In this case, it is better to charge the higher fee and exclude the low-demand consumers.
2. There are two consumer groups, students and non-students.
Demand for students: Q = 1000 – 2P
Demand for non-students: Q = 1500 – 2P
MC = AC = 100 a. Find the profit-maximizing price/quantity combination in each market if the groups can be separated.
Calculate CS, PS, and DWL.
Students: Q = 400, P = $300
CS = 40,000
PS = 80,000
DWL = 40,000
Nonstudents: Q = 650, P = $425
CS = 105,625
PS = 211,250
DWL = 105,625

b. Find the profit-maximizing price/quantity combination if the groups cannot be separated. Calculate CS,
PS, and DWL.
(Hint: to do this, you have to add up the demand curves above, as we discussed in class. Remember that when you add demand curves, you have to be sure to add quantities, not prices. Then DRAW the demand curve and think about what it would really look like, since no one in the student market will buy anything at all unless the price is less than $500.)
Q = 1050, P = $362.50
CS = 169, 062.50
PS = 275,625
DWL = 137,812.50 c. Carefully explain why your results are different and who wins and who loses from the price discrimination scheme, and WHY the outcomes are different.
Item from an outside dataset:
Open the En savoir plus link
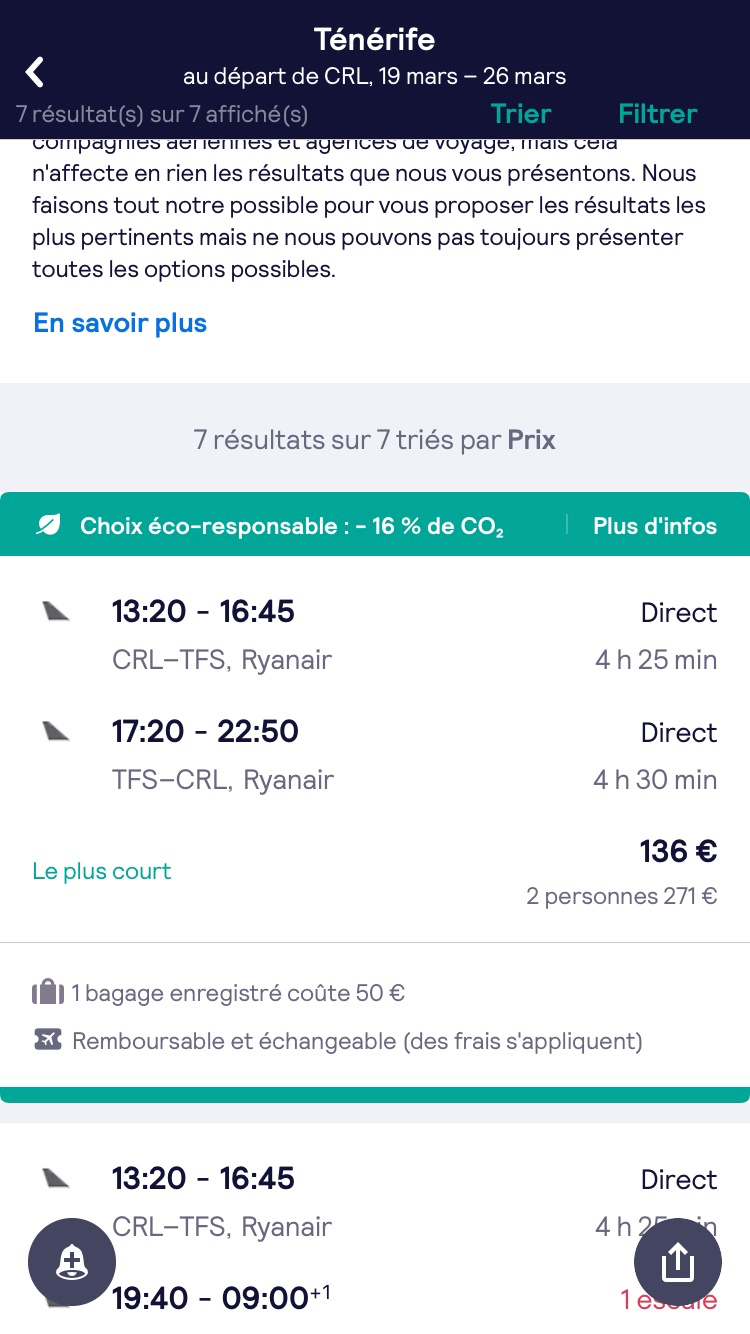Image resolution: width=750 pixels, height=1334 pixels. [120, 323]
Society as a whole loses from the price discrimination scheme as opposed to the single-price monopolist.
We know this because deadweight loss is higher for the price discrimination outcome. If you think about the reason why, that’s because less is sold to the higher-value consumers and more to the lower value consumers. This is what we would call a Pareto-inferior result, because social welfare could obviously be increased if some students trade their units to the non-students (who would be willing to pay more for them than the students paid, and thus both groups are better off).